:: Excerpted records ::
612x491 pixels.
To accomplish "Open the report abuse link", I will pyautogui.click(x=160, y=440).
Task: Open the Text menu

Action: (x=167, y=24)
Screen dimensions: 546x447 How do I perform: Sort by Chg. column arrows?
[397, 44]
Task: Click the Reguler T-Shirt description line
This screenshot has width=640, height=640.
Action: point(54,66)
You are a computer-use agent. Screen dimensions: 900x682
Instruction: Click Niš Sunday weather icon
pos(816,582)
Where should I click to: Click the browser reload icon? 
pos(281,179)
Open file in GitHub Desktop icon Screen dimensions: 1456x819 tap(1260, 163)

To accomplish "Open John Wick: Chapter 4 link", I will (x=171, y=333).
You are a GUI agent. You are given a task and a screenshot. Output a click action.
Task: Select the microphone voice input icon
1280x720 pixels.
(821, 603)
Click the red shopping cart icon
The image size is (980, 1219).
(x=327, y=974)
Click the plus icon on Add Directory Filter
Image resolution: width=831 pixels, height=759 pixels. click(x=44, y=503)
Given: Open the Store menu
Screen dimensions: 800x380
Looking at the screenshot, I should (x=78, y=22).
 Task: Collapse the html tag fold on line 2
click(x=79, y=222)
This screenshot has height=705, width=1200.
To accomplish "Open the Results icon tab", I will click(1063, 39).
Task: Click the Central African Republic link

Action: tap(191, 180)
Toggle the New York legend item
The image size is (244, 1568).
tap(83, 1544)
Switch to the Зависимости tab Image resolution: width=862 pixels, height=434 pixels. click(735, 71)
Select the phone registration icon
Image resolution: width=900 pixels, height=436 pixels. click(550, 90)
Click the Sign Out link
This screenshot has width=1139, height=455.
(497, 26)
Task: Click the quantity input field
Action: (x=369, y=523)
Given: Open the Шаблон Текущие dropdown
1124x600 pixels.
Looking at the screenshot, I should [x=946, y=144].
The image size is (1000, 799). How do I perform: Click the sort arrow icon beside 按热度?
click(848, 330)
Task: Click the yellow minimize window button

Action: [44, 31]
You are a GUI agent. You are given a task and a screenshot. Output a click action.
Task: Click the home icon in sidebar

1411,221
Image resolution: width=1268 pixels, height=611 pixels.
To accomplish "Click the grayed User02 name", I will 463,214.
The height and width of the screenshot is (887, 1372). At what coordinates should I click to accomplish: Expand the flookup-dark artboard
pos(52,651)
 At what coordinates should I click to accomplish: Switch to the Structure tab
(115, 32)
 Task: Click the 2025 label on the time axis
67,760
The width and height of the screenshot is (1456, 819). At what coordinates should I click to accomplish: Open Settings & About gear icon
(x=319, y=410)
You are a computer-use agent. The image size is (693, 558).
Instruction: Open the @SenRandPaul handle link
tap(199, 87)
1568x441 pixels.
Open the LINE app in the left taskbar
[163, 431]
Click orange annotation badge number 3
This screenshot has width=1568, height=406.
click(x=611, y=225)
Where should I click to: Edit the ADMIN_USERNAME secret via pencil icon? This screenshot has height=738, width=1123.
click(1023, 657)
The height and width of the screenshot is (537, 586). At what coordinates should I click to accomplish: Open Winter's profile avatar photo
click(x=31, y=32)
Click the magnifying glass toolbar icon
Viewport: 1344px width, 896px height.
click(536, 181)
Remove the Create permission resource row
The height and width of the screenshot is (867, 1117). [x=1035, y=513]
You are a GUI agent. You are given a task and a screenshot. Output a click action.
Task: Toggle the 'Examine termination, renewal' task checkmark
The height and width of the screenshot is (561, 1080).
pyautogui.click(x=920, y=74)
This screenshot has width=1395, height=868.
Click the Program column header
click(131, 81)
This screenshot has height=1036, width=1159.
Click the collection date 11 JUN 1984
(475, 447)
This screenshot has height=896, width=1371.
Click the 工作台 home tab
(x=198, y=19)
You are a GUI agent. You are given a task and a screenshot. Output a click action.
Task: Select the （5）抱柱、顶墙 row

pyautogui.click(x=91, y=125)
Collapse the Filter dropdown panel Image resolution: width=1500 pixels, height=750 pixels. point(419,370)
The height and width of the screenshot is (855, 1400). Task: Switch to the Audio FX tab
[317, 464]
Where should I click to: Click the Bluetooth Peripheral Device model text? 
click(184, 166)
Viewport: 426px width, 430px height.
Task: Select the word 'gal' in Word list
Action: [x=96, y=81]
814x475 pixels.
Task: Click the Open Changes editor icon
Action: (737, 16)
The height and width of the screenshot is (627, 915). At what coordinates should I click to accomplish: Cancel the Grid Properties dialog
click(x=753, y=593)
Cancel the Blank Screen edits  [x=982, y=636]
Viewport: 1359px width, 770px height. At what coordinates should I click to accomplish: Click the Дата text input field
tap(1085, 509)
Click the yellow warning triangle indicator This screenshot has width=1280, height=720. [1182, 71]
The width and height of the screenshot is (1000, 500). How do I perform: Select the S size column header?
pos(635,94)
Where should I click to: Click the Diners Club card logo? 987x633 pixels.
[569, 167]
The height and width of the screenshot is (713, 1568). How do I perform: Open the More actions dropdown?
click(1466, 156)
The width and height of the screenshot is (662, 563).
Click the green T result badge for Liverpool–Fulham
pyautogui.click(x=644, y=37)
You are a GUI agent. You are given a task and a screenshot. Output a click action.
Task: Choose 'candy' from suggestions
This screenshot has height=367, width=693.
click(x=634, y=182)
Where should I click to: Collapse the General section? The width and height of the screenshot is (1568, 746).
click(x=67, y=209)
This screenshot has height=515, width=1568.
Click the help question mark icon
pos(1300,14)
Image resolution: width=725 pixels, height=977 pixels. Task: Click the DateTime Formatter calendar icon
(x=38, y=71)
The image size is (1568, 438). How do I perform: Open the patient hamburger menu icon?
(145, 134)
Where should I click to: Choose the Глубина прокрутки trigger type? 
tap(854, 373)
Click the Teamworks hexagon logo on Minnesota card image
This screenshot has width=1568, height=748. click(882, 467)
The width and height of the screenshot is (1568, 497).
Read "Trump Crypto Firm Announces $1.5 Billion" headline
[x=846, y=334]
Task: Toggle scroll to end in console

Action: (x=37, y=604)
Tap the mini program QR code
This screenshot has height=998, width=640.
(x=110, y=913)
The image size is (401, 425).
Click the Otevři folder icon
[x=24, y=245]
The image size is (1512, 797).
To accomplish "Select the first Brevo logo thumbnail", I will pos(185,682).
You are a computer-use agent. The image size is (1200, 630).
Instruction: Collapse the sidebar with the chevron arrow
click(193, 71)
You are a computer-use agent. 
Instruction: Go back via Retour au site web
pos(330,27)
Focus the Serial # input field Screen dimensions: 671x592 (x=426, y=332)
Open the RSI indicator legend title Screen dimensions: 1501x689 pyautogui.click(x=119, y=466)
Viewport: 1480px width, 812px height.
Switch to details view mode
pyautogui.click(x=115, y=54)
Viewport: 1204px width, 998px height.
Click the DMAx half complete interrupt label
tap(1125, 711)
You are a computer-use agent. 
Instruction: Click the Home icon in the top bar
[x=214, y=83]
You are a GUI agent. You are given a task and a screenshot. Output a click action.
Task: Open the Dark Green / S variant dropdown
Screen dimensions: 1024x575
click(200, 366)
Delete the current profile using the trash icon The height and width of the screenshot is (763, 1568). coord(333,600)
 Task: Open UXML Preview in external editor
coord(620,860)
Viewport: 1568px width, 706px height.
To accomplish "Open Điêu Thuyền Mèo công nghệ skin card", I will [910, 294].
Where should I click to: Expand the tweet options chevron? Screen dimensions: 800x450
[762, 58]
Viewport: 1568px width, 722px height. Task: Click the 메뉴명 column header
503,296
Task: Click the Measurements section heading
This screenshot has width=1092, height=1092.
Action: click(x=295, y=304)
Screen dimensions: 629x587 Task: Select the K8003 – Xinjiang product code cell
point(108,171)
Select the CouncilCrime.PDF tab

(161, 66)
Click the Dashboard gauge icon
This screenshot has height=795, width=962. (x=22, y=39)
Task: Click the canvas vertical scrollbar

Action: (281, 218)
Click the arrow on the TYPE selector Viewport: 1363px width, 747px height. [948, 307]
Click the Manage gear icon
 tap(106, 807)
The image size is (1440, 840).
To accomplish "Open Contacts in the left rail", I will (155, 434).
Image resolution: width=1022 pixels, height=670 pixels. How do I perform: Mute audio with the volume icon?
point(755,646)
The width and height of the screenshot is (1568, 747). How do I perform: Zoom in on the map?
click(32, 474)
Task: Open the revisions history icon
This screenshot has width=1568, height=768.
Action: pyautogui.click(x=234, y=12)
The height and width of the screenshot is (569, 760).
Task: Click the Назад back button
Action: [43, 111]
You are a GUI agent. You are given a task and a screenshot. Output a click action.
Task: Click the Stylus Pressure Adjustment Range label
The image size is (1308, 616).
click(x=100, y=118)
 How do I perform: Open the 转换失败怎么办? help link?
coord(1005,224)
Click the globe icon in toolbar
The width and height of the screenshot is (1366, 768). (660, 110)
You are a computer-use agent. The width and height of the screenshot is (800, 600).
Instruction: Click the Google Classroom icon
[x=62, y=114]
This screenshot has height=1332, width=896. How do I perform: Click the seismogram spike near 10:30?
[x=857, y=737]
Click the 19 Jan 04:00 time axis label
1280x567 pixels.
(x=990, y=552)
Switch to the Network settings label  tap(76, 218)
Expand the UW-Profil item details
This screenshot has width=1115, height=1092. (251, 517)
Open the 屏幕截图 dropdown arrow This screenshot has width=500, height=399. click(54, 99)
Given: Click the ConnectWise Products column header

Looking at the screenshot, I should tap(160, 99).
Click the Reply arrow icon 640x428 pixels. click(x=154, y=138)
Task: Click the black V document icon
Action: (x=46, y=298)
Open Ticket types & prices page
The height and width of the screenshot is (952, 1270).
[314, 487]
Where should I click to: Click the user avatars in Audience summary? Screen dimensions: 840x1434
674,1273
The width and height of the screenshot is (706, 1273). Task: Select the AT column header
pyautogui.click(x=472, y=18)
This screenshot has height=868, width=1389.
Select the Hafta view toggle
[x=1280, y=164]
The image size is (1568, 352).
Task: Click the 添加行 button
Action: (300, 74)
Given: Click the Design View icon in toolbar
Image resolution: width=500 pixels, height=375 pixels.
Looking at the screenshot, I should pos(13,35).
:::
▶ Exercise
Copy the lines from the one containing "Click the Reply" through the one containing "pyautogui.click(x=472, y=18)", both included, reproducing each one as it appears.

▶ Task answer
Click the Reply arrow icon 640x428 pixels. click(x=154, y=138)
Task: Click the black V document icon
Action: (x=46, y=298)
Open Ticket types & prices page
The height and width of the screenshot is (952, 1270).
[314, 487]
Where should I click to: Click the user avatars in Audience summary? Screen dimensions: 840x1434
674,1273
The width and height of the screenshot is (706, 1273). Task: Select the AT column header
pyautogui.click(x=472, y=18)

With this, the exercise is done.